#### Given records

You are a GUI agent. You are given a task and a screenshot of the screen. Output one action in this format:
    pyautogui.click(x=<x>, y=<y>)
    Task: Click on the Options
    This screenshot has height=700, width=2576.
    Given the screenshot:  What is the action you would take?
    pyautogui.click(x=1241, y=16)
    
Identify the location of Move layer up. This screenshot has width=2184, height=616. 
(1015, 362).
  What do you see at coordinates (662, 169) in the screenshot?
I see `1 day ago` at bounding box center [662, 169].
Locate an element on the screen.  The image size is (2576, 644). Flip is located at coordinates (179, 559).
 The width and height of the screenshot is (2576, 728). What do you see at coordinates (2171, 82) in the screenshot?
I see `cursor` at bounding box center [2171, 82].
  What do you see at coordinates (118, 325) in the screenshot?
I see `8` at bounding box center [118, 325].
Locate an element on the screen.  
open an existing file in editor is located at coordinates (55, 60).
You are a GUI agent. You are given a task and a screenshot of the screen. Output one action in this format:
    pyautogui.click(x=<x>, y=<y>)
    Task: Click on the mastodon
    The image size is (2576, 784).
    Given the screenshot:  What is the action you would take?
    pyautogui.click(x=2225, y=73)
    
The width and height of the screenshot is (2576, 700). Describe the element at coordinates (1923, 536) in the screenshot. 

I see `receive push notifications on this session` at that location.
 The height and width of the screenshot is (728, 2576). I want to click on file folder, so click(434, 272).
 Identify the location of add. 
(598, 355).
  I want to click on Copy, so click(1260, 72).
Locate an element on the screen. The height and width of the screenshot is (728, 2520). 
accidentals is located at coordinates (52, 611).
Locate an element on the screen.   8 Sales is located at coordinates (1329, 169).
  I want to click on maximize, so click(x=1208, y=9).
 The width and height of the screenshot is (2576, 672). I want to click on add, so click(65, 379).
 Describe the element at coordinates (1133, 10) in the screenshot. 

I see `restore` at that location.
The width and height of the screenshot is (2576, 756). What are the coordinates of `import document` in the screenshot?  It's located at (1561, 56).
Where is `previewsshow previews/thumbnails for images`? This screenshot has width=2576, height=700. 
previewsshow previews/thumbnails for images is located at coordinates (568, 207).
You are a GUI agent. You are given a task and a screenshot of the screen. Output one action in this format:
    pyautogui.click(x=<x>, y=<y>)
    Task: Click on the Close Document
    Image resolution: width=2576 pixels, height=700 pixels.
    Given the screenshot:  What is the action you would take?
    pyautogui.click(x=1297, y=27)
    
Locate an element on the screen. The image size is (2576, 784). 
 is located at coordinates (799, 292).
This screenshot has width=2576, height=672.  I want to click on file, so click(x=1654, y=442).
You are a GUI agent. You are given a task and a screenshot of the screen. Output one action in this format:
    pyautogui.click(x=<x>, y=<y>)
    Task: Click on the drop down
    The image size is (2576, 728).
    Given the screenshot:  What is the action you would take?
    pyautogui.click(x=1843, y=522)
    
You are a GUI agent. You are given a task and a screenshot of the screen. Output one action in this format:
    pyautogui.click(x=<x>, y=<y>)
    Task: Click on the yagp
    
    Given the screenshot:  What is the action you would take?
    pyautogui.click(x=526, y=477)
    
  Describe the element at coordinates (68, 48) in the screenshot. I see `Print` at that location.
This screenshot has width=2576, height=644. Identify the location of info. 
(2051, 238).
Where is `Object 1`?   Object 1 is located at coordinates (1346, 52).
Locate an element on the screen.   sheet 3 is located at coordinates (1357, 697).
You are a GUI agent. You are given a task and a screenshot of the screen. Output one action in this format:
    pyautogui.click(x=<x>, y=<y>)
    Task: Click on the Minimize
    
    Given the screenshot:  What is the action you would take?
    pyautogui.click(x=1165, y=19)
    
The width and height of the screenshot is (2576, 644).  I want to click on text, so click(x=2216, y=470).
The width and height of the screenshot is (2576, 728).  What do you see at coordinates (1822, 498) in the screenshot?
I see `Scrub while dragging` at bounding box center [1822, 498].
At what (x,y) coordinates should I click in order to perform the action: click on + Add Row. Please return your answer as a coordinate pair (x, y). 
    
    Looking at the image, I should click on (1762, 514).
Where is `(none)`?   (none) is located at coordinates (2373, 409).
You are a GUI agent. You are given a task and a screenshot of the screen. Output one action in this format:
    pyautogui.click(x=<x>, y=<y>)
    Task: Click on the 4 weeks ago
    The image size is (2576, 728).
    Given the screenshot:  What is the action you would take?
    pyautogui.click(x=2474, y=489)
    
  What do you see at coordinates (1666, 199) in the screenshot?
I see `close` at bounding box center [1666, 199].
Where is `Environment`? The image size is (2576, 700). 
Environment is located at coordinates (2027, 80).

########

• What to produce
Substitute "desktop assistant" for every "GUI agent" in the lines above, and reproduce all of those lines with nothing else changed.

• Solution for this task
You are a desktop assistant. You are given a task and a screenshot of the screen. Output one action in this format:
    pyautogui.click(x=<x>, y=<y>)
    Task: Click on the Options
    This screenshot has height=700, width=2576.
    Given the screenshot:  What is the action you would take?
    pyautogui.click(x=1241, y=16)
    
Identify the location of Move layer up. This screenshot has width=2184, height=616. 
(1015, 362).
  What do you see at coordinates (662, 169) in the screenshot?
I see `1 day ago` at bounding box center [662, 169].
Locate an element on the screen.  The image size is (2576, 644). Flip is located at coordinates (179, 559).
 The width and height of the screenshot is (2576, 728). What do you see at coordinates (2171, 82) in the screenshot?
I see `cursor` at bounding box center [2171, 82].
  What do you see at coordinates (118, 325) in the screenshot?
I see `8` at bounding box center [118, 325].
Locate an element on the screen.  
open an existing file in editor is located at coordinates (55, 60).
You are a desktop assistant. You are given a task and a screenshot of the screen. Output one action in this format:
    pyautogui.click(x=<x>, y=<y>)
    Task: Click on the mastodon
    The image size is (2576, 784).
    Given the screenshot:  What is the action you would take?
    pyautogui.click(x=2225, y=73)
    
The width and height of the screenshot is (2576, 700). Describe the element at coordinates (1923, 536) in the screenshot. 

I see `receive push notifications on this session` at that location.
 The height and width of the screenshot is (728, 2576). I want to click on file folder, so click(434, 272).
 Identify the location of add. 
(598, 355).
  I want to click on Copy, so click(1260, 72).
Locate an element on the screen. The height and width of the screenshot is (728, 2520). 
accidentals is located at coordinates (52, 611).
Locate an element on the screen.   8 Sales is located at coordinates (1329, 169).
  I want to click on maximize, so click(x=1208, y=9).
 The width and height of the screenshot is (2576, 672). I want to click on add, so click(65, 379).
 Describe the element at coordinates (1133, 10) in the screenshot. 

I see `restore` at that location.
The width and height of the screenshot is (2576, 756). What are the coordinates of `import document` in the screenshot?  It's located at (1561, 56).
Where is `previewsshow previews/thumbnails for images`? This screenshot has width=2576, height=700. 
previewsshow previews/thumbnails for images is located at coordinates (568, 207).
You are a desktop assistant. You are given a task and a screenshot of the screen. Output one action in this format:
    pyautogui.click(x=<x>, y=<y>)
    Task: Click on the Close Document
    Image resolution: width=2576 pixels, height=700 pixels.
    Given the screenshot:  What is the action you would take?
    pyautogui.click(x=1297, y=27)
    
Locate an element on the screen. The image size is (2576, 784). 
 is located at coordinates (799, 292).
This screenshot has width=2576, height=672.  I want to click on file, so click(x=1654, y=442).
You are a desktop assistant. You are given a task and a screenshot of the screen. Output one action in this format:
    pyautogui.click(x=<x>, y=<y>)
    Task: Click on the drop down
    The image size is (2576, 728).
    Given the screenshot:  What is the action you would take?
    pyautogui.click(x=1843, y=522)
    
You are a desktop assistant. You are given a task and a screenshot of the screen. Output one action in this format:
    pyautogui.click(x=<x>, y=<y>)
    Task: Click on the yagp
    
    Given the screenshot:  What is the action you would take?
    pyautogui.click(x=526, y=477)
    
  Describe the element at coordinates (68, 48) in the screenshot. I see `Print` at that location.
This screenshot has width=2576, height=644. Identify the location of info. 
(2051, 238).
Where is `Object 1`?   Object 1 is located at coordinates (1346, 52).
Locate an element on the screen.   sheet 3 is located at coordinates (1357, 697).
You are a desktop assistant. You are given a task and a screenshot of the screen. Output one action in this format:
    pyautogui.click(x=<x>, y=<y>)
    Task: Click on the Minimize
    
    Given the screenshot:  What is the action you would take?
    pyautogui.click(x=1165, y=19)
    
The width and height of the screenshot is (2576, 644).  I want to click on text, so click(x=2216, y=470).
The width and height of the screenshot is (2576, 728).  What do you see at coordinates (1822, 498) in the screenshot?
I see `Scrub while dragging` at bounding box center [1822, 498].
At what (x,y) coordinates should I click in order to perform the action: click on + Add Row. Please return your answer as a coordinate pair (x, y). 
    
    Looking at the image, I should click on (1762, 514).
Where is `(none)`?   (none) is located at coordinates (2373, 409).
You are a desktop assistant. You are given a task and a screenshot of the screen. Output one action in this format:
    pyautogui.click(x=<x>, y=<y>)
    Task: Click on the 4 weeks ago
    The image size is (2576, 728).
    Given the screenshot:  What is the action you would take?
    pyautogui.click(x=2474, y=489)
    
  What do you see at coordinates (1666, 199) in the screenshot?
I see `close` at bounding box center [1666, 199].
Where is `Environment`? The image size is (2576, 700). 
Environment is located at coordinates (2027, 80).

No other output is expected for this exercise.